**What is required:** Pull out every line in the rows below that contains the word "people".

━━ Extracted records

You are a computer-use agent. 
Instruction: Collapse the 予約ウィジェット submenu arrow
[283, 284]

━━━━
━━ Extracted records

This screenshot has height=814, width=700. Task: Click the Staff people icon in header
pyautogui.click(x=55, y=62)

━━━━

**Task answer:**
This screenshot has height=814, width=700. Task: Click the Staff people icon in header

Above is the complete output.